• [Document extract]:
>> Start
Clynelish 27 Year Old 1974 Dumpy Signatory Vintage Highland Single Malt Scotch Whisky (2001) 70cl *PLEASE READ*

An old and rare treasure we have here typically sold for more than £1500 or more.
This bottle is old and deteriorated slightly at the seal so therefore, carries a discount of £300.

1 of 299 bottles produced only

This is bottle number 4. We are unlikely to ever see this again in stock due to its age and rarity.

A 27 year old Clynelish from 1974 by the respected independent bottler Signatory. Clynelish is a distillery in the Highland region in Scotland. Bottled at a nice drinking strength of 57.1% this whisky comes in a 70cl bottle.

Signatory was founded by Andrew Symington in 1999. After discovering single cask single malt whisky while managing Prestonfield House Hotel, Andrew bought his first cask, a Glenlivet 1968, and is now one of the largest independent bottlers in Scotland. As of 2002, Signatory Vintage Whisky company is also the owner of the Edradour distillery.

About Clyenelish / Brora

Clynelish is, today, a rarity in that it produces a ‘waxy’ new make spirit – think snuffed candles or waxed jackets – a character which is created in a most unusual fashion.
>> End
• [Stored data]:
>> Start
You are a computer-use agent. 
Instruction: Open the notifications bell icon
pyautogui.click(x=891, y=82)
>> End
>> Start
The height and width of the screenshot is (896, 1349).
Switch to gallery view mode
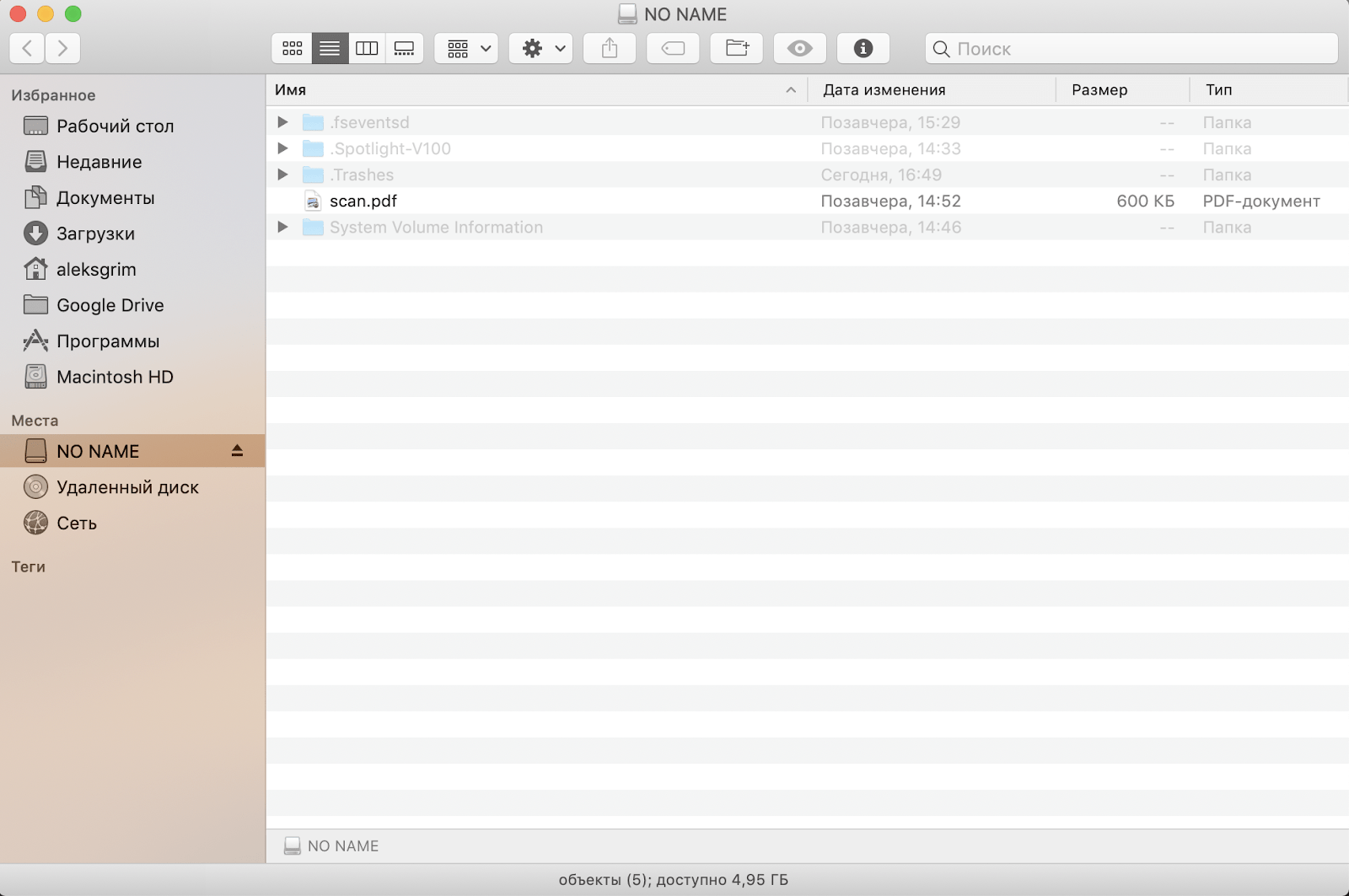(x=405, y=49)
>> End
• [Required task 1]: Please copy the Clynelish whisky listing word for word, between "Clynelish is, today, a" and "most unusual fashion.", inclusive.
• [Required task 2]: In the Clynelish whisky listing, what is the bottling strength of the whisky?
• [Required task 3]: Continue the Clynelish whisky listing from its final sentence.

• [Final result 1]:
Clynelish is, today, a rarity in that it produces a ‘waxy’ new make spirit – think snuffed candles or waxed jackets – a character which is created in a most unusual fashion.

• [Final result 2]: 57.1%

• [Final result 3]:
Clear worts and long ferments start the process, while distillation involves maximising copper conversation – unusually, but not uniquely, Clynelish’s spirit stills are larger than its wash stills.

This regime would help to produce a fruity spirit were it not for what happens in the feints receiver. In any distillery there is a natural precipitation of oils in this tank which would normally be removed during the distillery’s annual silent season when the plant is fully cleaned.

When this happened at Clynelish, the waxy character disappeared. Realising that the gunk had specific qualities, these days it is removed during silent season and then replaced. The mature character retains waxiness as a mouth-coating texture allied to citric notes and, occasionally, a little mineral/ozone hint. Tastings of single malts (and blends) from the 1950s and 1960s suggest that waxy was a significantly more prevalent style industry-wide in those days.

When low-peated or unpeated, Brora shares this thick, waxy, oilskin-like character, along with scented grass, fruits and pepper. When heavily smoked, the peat comes across as maritime.

Clynelish’s ultimate success – indeed cult status – is one which came out of human tragedy. This is one of a number of ‘Clearance’ distilleries (Talisker is another example) which appeared in the earlier part of the 19th century. This was a period when some landowners, seeing the profits which could be made from sheep farming, forcibly moved their tenant farmers from their ancestral lands. Caithness and Sutherland were the scenes of the most brutal of these clearances, the perpetrators The Duke (and especially Duchess) of Sutherland and their estate managers.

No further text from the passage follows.